Loading the three views
This is the whole of Bucket’s view loader — the view toggles which scoped call runs:
// apps/bucket — useVaultStore.ts
import { createVaultClient } from "@nublestation/vault";
const vault = createVaultClient({ url: NUBLE_URL, apiKey: NUBLE_KEY });
async function load(view: "mine" | "shared" | "public") {
if (view === "mine") return vault.listMine(); // files I own
if (view === "shared") return vault.listSharedWithMe(); // shared with me (+ role)
return vault.listPublic(); // public space
}
Sharing a file
Owners share with one user at a time, as viewer or editor:
// Who can I share with? (everyone with access to this app, minus me)

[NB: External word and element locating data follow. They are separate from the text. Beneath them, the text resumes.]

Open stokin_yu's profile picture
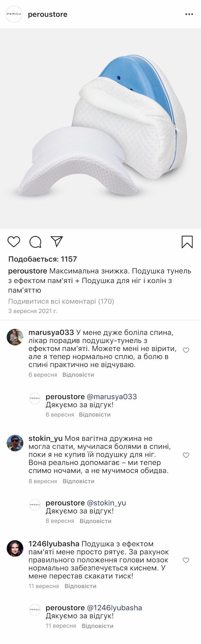201x644 pixels. [15, 443]
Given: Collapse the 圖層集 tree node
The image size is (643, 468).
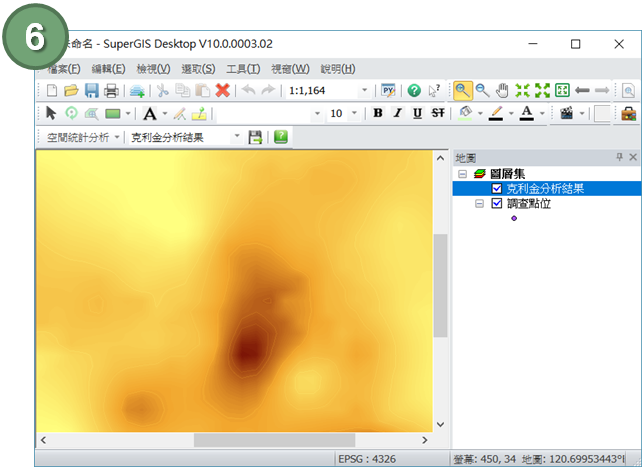Looking at the screenshot, I should coord(463,174).
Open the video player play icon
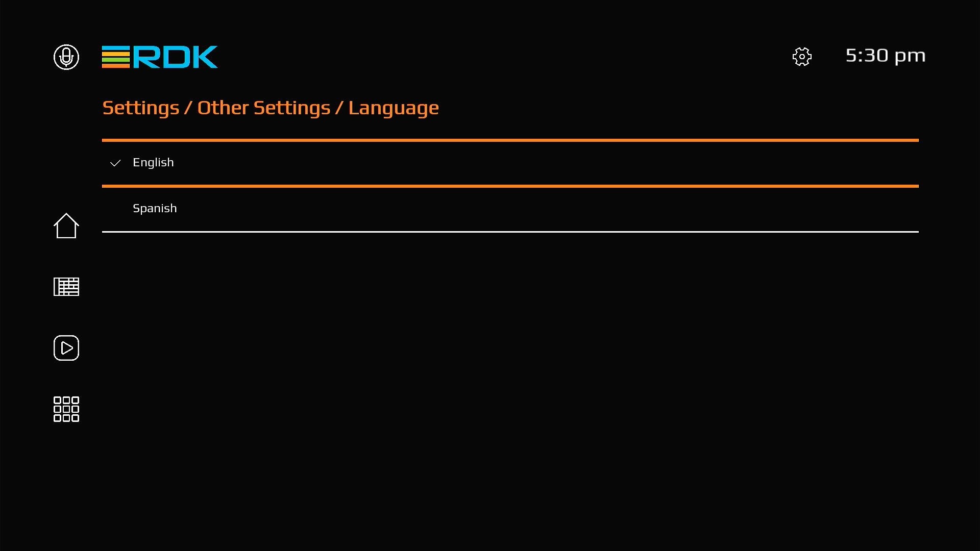980x551 pixels. point(66,348)
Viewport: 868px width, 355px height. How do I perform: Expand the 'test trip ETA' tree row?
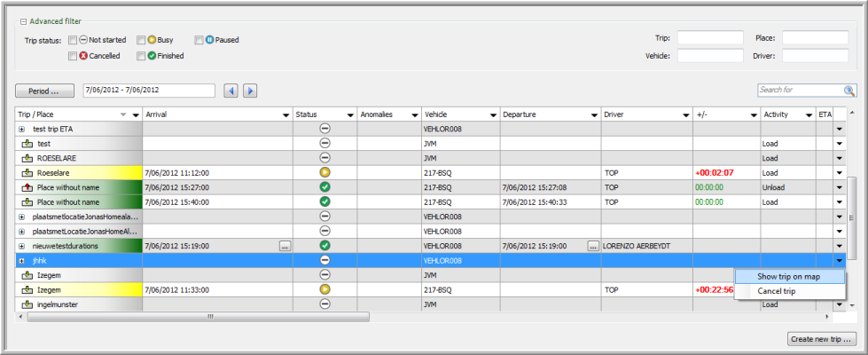[21, 129]
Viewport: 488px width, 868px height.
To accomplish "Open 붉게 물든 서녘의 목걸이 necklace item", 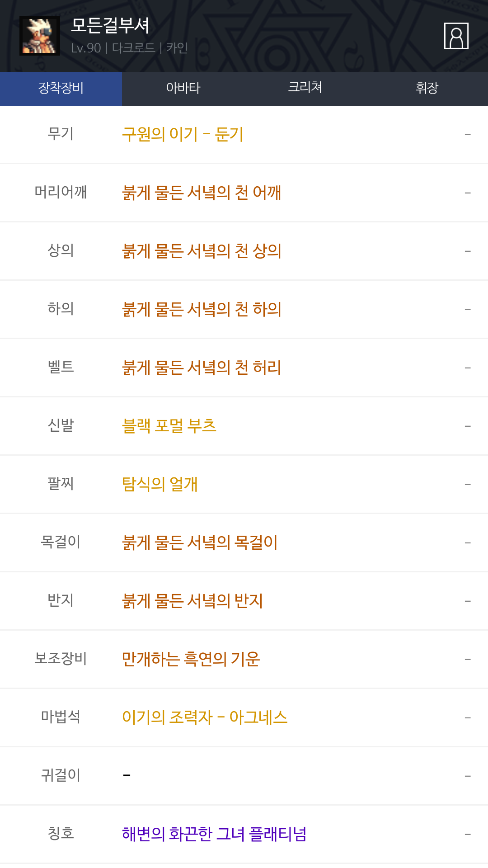I will [x=200, y=543].
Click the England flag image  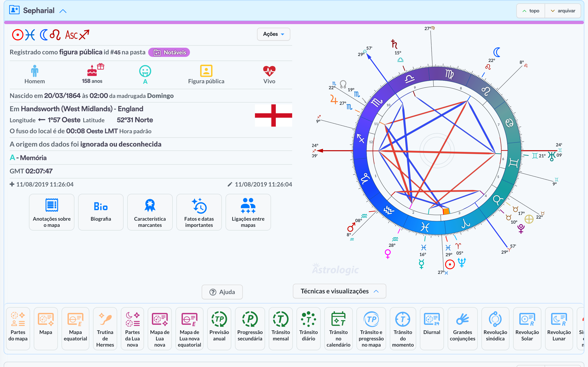click(273, 116)
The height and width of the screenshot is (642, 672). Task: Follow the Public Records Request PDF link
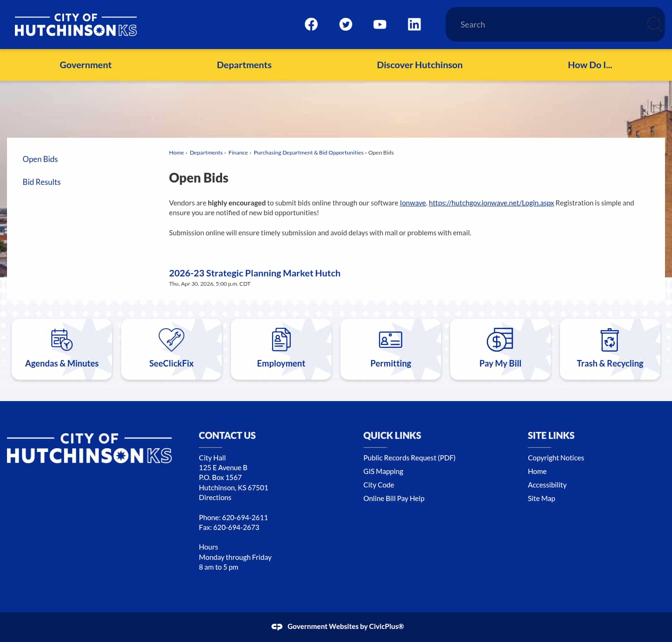pyautogui.click(x=409, y=458)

const people = await identity.listAppUsers();
// Grant — filename = the file, or null for a whole collection
await vault.share("reports", "q1.pdf", granteeUserId, "editor");
// See and revoke current grants on a resource I own
const grants = await vault.listGrants("reports", "q1.pdf");
await vault.unshare("reports", "q1.pdf", granteeUserId);
Uploading & publishing
Upload is always private to the uploader; setPublic opts a file into the anonymous public URL:
await vault.upload("reports", "q1.pdf", bytes); // private, owner = me
await vault.setPublic("reports", "q1.pdf", true); // now world-readable
Enforcement is server-side
The SDK is a thin client — every rule above is enforced in Vault, not the browser. A viewer who calls delete(), or anyone trying to read a private file they weren’t granted, gets a 403 regardless of what the frontend allows. The UI hides those buttons (via the per-file role field) purely for ergonomics.